Interview: Igbuan Okaisabor
What role will public works play in the construction sector in the coming year?
IGUAN OKAISABOR: The Nigerian government remains the largest client of construction companies because it undertakes the construction of many of the country’s key buildings and infrastructure, such as dams, roads, bridges, schools, hospitals, and water supply, sewerage and power systems. Furthermore, there was a rise in the government budget for the building of infrastructure in 2017, which has resulted in increased construction activity that should continue into 2018. In addition, crude oil sales – a major source of government income – have recently risen. There has also been more private sector investment through public-private partnerships, which has brought to life developments that would not have been executed otherwise.
In what ways could the participation of local construction companies be enhanced?
OKAISABOR: The government should come up with deliberate strategies to ease local companies into the construction of major projects that are under way.

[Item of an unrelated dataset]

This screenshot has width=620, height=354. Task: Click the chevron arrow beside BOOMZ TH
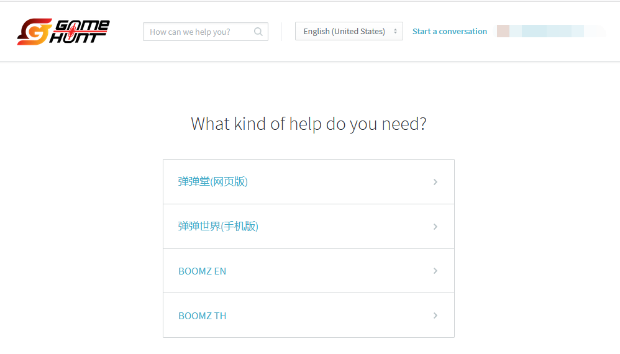pos(435,315)
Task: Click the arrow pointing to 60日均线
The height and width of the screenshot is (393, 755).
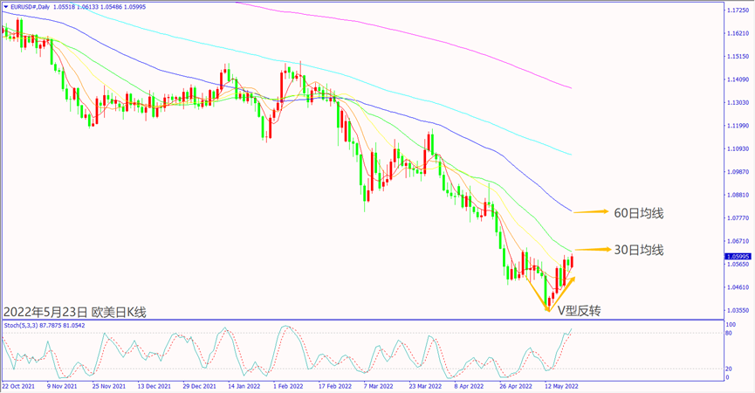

If domestic businesses do not have the opportunity to learn, they will never be able to develop the competence and building capacity needed to execute these projects on their own in the future.
Joint ventures and genuine partnerships should be encouraged between local firms that have a good understanding of the environment, and foreign companies that have the technology, finance and skills to complete complex and large projects.
There should be private sector involvement in educating and encouraging youths to learn to build high quality projects safely. This will help the sector adopt international best practices over the long term. Engineers should also be taught entrepreneurial skills so that they have the knowledge and confidence to set up their own construction businesses, thereby employing more Nigerians and reducing unemployment across the country. Lastly, a regulatory body should be set up, like the Nigerian Content Development and Monitoring Board in the oil industry, to protect local participation.
How is the need for mass housing in Nigeria creating opportunities in the construction sector?
OKAISABOR: According to an IMF report in 2015, Nigeria’s housing deficit was at 17m. Many people live in rented or sub-par accommodation, and we continue to have a growing population, which could mean even greater demand for housing in the future. There is a huge unmet need in this sector, and if this potential were unlocked, there would be enough projects to keep the sector vibrant.
There are several factors that have restricted the growth of the industry. Some of them include the unavailability of affordable, long-term mortgages, difficulty in enforcing contracts and foreclosures, and challenges in obtaining titled land. Another problem is the lack of adequate infrastructure, as this results in increased costs when embarking on mass housing developments.
In order to improve accessibility, how should the mortgage market be restructured?
OKAISABOR: There has been limited success in improving mortgage market accessibility so far. This is largely due to weak regulations and the limited size of mortgage institutions. The mortgage banks have to be recapitalised and mergers should be encouraged in order to increase their capacity. Additionally, it is important to address the complexity of the legal and regulatory prerequisites for obtaining a loan. The government’s “Family Home Fund” aims to provide construction finance, as well as to improve the liquidity of the mortgage banks. Hopefully, these measures will help make the market more accessible.